_Document segment_
*** Begin section ***
Pipes Configuration

The pipes section of the JSON config controls the pipeline process itself: how many forked JVMs to run, timeouts, memory management, and parse behavior.

{
  "pipes": {
    "numClients": 4,
    "socketTimeoutMs": 60000,
    "maxFilesProcessedPerProcess": 10000,
    "parseMode": "RMETA",
    "onParseException": "EMIT",
    "forkedJvmArgs": ["-Xmx512m"]
  }
}

Process Management

Field Default Description

numClients

4

Number of parallel forked JVM processes. Each processes one document at a time. See Forked-JVM CPU Sizing for guidance on choosing this value relative to host CPU count.

forkedJvmArgs

[]

JVM arguments for forked processes (e.g., ["-Xmx512m", "-Xms256m"]). When numClients > 1, Tika auto-injects -XX:ActiveProcessorCount to right-size each fork’s GC and JIT thread pools unless you provide your own; see Forked-JVM CPU Sizing.

javaPath

java

Path to the Java executable for forked processes.

maxFilesProcessedPerProcess

10000

Restart forked processes after this many files. Prevents slow-building memory leaks in parsing libraries.

tempDirectory

system default

Directory for temporary files. Consider a RAM-backed filesystem (e.g., /dev/shm) for better performance.

Timeouts

See also Timeouts for the full timeout model.

Field Default Description

socketTimeoutMs

60000

Maximum time (ms) to wait for data from a forked process. If no heartbeat or result is received within this window, the parse is considered hung.
*** End section ***
_Work to complete_
1. In the pipes configuration text, after how many files does Tika restart a forked process by default, and what problem does this restart prevent?
2. Extend the pipes configuration text, picking up right after its final sentence.

_Supplied material_
*** Begin section ***
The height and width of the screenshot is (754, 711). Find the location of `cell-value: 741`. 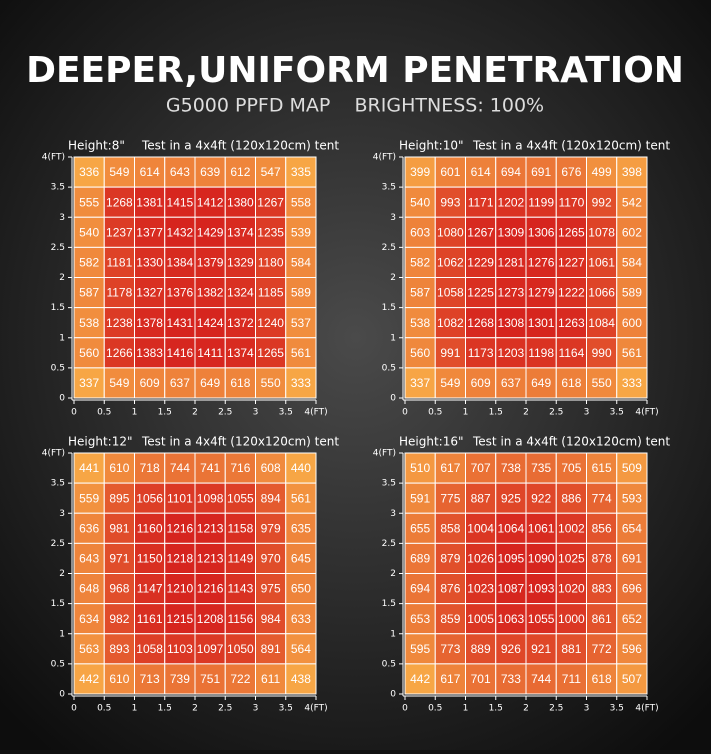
*** End section ***
_Outputs by task_
1. By default a forked process restarts after 10000 files, which prevents slow-building memory leaks in parsing libraries.

2.
heartbeatIntervalMs

1000

Interval (ms) between heartbeats sent from the forked process. Must be significantly less than socketTimeoutMs.

startupTimeoutMillis

240000

Maximum time (ms) to wait for a forked process to start up.

shutdownClientAfterMillis

300000

Shut down an idle forked process after this many milliseconds of inactivity.

maxWaitForClientMillis

60000

Maximum time (ms) to wait for an available forked process when all are busy.

Parse Behavior

Field Default Description

parseMode

RMETA

How embedded documents are handled: RMETA (recursive metadata list), CONCATENATE, CONTENT_ONLY, UNPACK. See Parse Modes.

onParseException

EMIT

What to do when a parse fails: EMIT (emit error metadata) or SKIP (silently skip).

stopOnlyOnFatal

false

When false, stop the pipeline on configuration errors (missing fetcher/emitter). When true, only stop on fatal initialization failures. Use true for server mode, false for batch mode.

Async / Emit Batching

These settings control how parsed results are batched before sending to emitters.

Field Default Description

numEmitters

1

Number of emitter threads.

queueSize

10000

Size of the fetch/emit tuple queue.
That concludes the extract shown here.